### Your instructions
The answer must consist only of the lines from the line with "Crazy Patents (211, 2548)" to the line with "Device and method", both included, exactly as they stand below.

### Supplied material
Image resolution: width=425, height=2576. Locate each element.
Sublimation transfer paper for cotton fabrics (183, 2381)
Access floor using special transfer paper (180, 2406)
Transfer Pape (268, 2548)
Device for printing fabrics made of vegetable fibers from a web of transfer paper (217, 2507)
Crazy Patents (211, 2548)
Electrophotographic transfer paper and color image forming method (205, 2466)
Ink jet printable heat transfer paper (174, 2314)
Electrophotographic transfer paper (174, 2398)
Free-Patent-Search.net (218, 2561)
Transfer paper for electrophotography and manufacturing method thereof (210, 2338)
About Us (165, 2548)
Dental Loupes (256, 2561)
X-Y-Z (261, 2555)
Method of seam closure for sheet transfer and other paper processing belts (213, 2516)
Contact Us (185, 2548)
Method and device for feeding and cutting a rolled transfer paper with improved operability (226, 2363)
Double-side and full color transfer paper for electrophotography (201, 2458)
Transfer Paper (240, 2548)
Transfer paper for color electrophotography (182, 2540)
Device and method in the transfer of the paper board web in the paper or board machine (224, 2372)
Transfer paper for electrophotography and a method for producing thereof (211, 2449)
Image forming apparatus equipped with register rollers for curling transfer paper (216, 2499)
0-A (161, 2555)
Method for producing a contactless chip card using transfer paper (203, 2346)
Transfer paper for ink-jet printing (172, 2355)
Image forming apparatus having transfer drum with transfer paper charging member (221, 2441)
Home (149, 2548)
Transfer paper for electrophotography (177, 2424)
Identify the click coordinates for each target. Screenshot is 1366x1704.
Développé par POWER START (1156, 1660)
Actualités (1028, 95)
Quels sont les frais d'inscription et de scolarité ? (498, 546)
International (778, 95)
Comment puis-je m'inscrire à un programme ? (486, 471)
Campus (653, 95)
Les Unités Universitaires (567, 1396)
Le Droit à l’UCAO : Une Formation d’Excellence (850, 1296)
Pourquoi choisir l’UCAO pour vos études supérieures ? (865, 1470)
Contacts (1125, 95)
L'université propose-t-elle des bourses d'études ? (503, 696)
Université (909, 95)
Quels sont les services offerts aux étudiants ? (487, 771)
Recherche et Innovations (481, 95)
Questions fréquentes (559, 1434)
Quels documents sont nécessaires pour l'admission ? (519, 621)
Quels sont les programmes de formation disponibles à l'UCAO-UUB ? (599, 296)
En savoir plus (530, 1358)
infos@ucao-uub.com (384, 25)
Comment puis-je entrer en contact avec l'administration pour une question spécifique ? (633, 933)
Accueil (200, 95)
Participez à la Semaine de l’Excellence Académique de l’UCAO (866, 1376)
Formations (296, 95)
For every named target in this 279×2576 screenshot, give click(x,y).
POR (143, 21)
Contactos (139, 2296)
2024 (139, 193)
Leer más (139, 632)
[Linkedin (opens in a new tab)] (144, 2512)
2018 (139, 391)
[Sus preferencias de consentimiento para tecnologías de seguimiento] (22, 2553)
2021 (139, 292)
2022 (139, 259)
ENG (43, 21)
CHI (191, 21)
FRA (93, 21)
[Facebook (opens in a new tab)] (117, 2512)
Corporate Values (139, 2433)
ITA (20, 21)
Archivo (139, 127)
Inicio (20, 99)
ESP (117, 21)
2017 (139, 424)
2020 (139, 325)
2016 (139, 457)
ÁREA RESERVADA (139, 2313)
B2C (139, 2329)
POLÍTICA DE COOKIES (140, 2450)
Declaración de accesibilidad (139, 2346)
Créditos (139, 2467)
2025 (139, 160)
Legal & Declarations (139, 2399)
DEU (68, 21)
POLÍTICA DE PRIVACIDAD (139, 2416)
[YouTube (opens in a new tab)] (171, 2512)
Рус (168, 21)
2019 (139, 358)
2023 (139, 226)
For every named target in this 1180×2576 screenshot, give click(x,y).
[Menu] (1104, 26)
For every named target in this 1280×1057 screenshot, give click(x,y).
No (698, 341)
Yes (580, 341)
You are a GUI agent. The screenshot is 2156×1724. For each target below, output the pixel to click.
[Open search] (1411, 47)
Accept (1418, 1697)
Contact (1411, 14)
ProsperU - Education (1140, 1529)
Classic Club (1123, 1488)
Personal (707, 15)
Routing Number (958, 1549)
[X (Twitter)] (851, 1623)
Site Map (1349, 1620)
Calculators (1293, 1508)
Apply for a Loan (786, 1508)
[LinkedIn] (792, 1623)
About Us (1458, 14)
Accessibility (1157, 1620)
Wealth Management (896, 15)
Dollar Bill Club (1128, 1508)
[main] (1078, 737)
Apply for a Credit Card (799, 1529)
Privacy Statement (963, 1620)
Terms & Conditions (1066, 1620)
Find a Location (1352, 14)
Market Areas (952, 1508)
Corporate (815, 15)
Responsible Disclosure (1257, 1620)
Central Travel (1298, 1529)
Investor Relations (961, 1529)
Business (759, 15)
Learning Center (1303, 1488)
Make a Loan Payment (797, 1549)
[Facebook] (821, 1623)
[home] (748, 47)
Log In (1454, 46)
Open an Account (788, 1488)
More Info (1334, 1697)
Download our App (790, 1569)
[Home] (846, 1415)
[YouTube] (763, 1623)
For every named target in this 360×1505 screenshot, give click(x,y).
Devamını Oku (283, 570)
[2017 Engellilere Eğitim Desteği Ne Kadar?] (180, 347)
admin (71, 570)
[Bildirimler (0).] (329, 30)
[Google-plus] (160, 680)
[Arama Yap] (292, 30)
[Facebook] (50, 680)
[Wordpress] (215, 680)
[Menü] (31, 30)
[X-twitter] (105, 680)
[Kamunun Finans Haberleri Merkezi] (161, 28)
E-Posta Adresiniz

### Response to the task
Crazy Patents (211, 2548)
Electrophotographic transfer paper and color image forming method (205, 2466)
Ink jet printable heat transfer paper (174, 2314)
Electrophotographic transfer paper (174, 2398)
Free-Patent-Search.net (218, 2561)
Transfer paper for electrophotography and manufacturing method thereof (210, 2338)
About Us (165, 2548)
Dental Loupes (256, 2561)
X-Y-Z (261, 2555)
Method of seam closure for sheet transfer and other paper processing belts (213, 2516)
Contact Us (185, 2548)
Method and device for feeding and cutting a rolled transfer paper with improved operability (226, 2363)
Double-side and full color transfer paper for electrophotography (201, 2458)
Transfer Paper (240, 2548)
Transfer paper for color electrophotography (182, 2540)
Device and method in the transfer of the paper board web in the paper or board machine (224, 2372)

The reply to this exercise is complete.